▶ _The problem_
Reproduce all of the material below, replacing every instance of "Locate an element on the screen" with "Identify an element on the display" and leaving everything else unchanged.

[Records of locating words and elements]

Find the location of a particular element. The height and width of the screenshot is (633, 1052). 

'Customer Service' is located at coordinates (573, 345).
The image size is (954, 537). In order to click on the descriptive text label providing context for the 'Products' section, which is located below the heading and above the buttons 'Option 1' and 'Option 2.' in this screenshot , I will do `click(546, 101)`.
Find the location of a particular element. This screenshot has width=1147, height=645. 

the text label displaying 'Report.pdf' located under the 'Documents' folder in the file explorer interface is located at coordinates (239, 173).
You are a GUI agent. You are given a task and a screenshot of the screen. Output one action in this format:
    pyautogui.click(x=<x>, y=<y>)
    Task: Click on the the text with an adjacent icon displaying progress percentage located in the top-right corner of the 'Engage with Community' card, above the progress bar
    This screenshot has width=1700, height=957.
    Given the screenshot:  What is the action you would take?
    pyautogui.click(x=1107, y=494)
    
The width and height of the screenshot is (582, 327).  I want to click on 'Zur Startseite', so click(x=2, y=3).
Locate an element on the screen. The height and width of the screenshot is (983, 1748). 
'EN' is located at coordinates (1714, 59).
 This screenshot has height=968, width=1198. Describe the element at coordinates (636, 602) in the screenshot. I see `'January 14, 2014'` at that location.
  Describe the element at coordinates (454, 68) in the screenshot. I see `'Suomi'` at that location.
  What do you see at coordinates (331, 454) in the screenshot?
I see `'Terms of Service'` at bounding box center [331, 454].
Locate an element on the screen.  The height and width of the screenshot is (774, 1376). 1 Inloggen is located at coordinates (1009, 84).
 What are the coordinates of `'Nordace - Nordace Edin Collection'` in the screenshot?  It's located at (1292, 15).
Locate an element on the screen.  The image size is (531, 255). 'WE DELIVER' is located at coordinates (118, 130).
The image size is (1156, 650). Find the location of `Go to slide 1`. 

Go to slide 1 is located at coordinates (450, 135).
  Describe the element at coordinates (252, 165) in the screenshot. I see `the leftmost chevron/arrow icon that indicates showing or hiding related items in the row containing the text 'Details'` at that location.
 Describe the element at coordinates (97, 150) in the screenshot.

▶ _Task result_
Find the location of a particular element. The height and width of the screenshot is (633, 1052). 

'Customer Service' is located at coordinates (573, 345).
The image size is (954, 537). In order to click on the descriptive text label providing context for the 'Products' section, which is located below the heading and above the buttons 'Option 1' and 'Option 2.' in this screenshot , I will do `click(546, 101)`.
Find the location of a particular element. This screenshot has width=1147, height=645. 

the text label displaying 'Report.pdf' located under the 'Documents' folder in the file explorer interface is located at coordinates (239, 173).
You are a GUI agent. You are given a task and a screenshot of the screen. Output one action in this format:
    pyautogui.click(x=<x>, y=<y>)
    Task: Click on the the text with an adjacent icon displaying progress percentage located in the top-right corner of the 'Engage with Community' card, above the progress bar
    This screenshot has width=1700, height=957.
    Given the screenshot:  What is the action you would take?
    pyautogui.click(x=1107, y=494)
    
The width and height of the screenshot is (582, 327).  I want to click on 'Zur Startseite', so click(x=2, y=3).
Identify an element on the display. The height and width of the screenshot is (983, 1748). 
'EN' is located at coordinates (1714, 59).
 This screenshot has height=968, width=1198. Describe the element at coordinates (636, 602) in the screenshot. I see `'January 14, 2014'` at that location.
  Describe the element at coordinates (454, 68) in the screenshot. I see `'Suomi'` at that location.
  What do you see at coordinates (331, 454) in the screenshot?
I see `'Terms of Service'` at bounding box center [331, 454].
Identify an element on the display.  The height and width of the screenshot is (774, 1376). 1 Inloggen is located at coordinates (1009, 84).
 What are the coordinates of `'Nordace - Nordace Edin Collection'` in the screenshot?  It's located at (1292, 15).
Identify an element on the display.  The image size is (531, 255). 'WE DELIVER' is located at coordinates (118, 130).
The image size is (1156, 650). Find the location of `Go to slide 1`. 

Go to slide 1 is located at coordinates (450, 135).
  Describe the element at coordinates (252, 165) in the screenshot. I see `the leftmost chevron/arrow icon that indicates showing or hiding related items in the row containing the text 'Details'` at that location.
 Describe the element at coordinates (97, 150) in the screenshot.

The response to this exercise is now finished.